**Document extract**
◇ ◇ ◇ ◇ ◇ ◇ ◇

American Mah Jongg (2019 NMJL card). The 2020 newsletter from the League arrived in my mailbox (as expected) last week. A few things worthy of comment:

There are numbers on the Q&A rulings!! This means when I say "look for it in the 2020 newsletter," I can make it easier for you to find it! This seemingly minor detail is a huge improvement. I sincerely hope that all future newsletters will number the Q&A rulings similarly. The game designer in me appreciates good UX.

#2: Nice statement of the "conflicting claims" rule, putting to rest the concern I initially expressed about the danger of "slam-exposing," by labeling such behavior "poor sportsmanship." I love that!

#5: Addition to what can get you called dead: Redemption Out of Turn - Player redeemed a joker when she could not account for 14 tiles. As per FAQ 19M, a player must have 14 tiles on her rack before she may redeem a joker. Now it turns out you can be called dead if you didn't have 14 tiles before exchanging a joker.

◇ ◇ ◇ ◇ ◇ ◇ ◇

**Data extract**
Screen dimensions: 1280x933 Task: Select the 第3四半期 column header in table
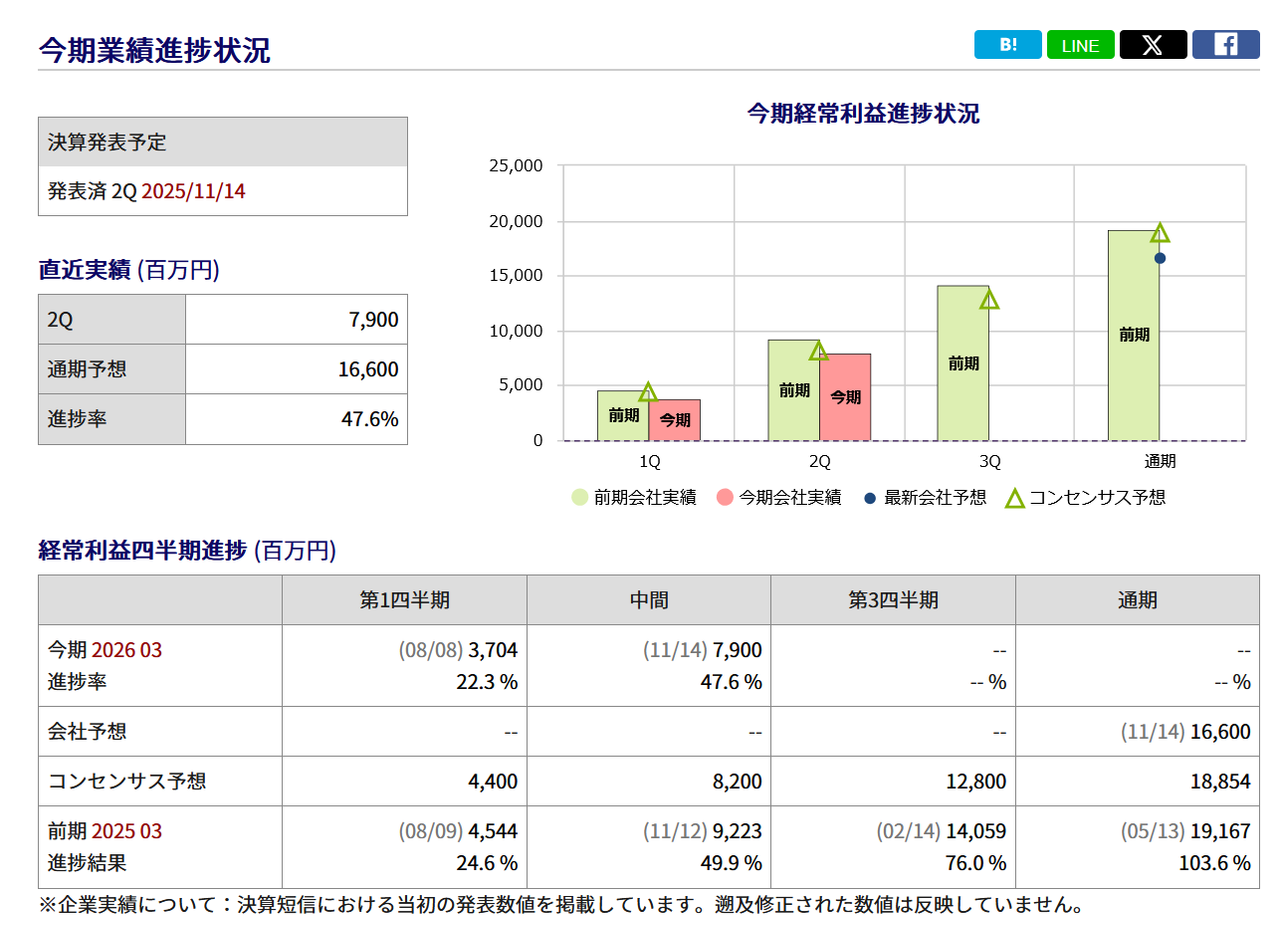[x=892, y=600]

◇ ◇ ◇ ◇ ◇ ◇ ◇

**To be done**
a) In the mah jongg passage, what term does ruling #2 use for "slam-exposing"?
b) Using the mah jongg passage, explain why the writer sees the numbering of the Q&A rulings as a big improvement.
c) Transcribe the part of the mah jongg passage starting at "#2: Nice statement" and ending at "exchanging a joker.".

**Results for each task**
a) It calls it "poor sportsmanship."

b) With numbered rulings, the writer can send readers to a specific ruling in the 2020 newsletter. Readers can then find it more easily.

c)
#2: Nice statement of the "conflicting claims" rule, putting to rest the concern I initially expressed about the danger of "slam-exposing," by labeling such behavior "poor sportsmanship." I love that!

#5: Addition to what can get you called dead: Redemption Out of Turn - Player redeemed a joker when she could not account for 14 tiles. As per FAQ 19M, a player must have 14 tiles on her rack before she may redeem a joker. Now it turns out you can be called dead if you didn't have 14 tiles before exchanging a joker.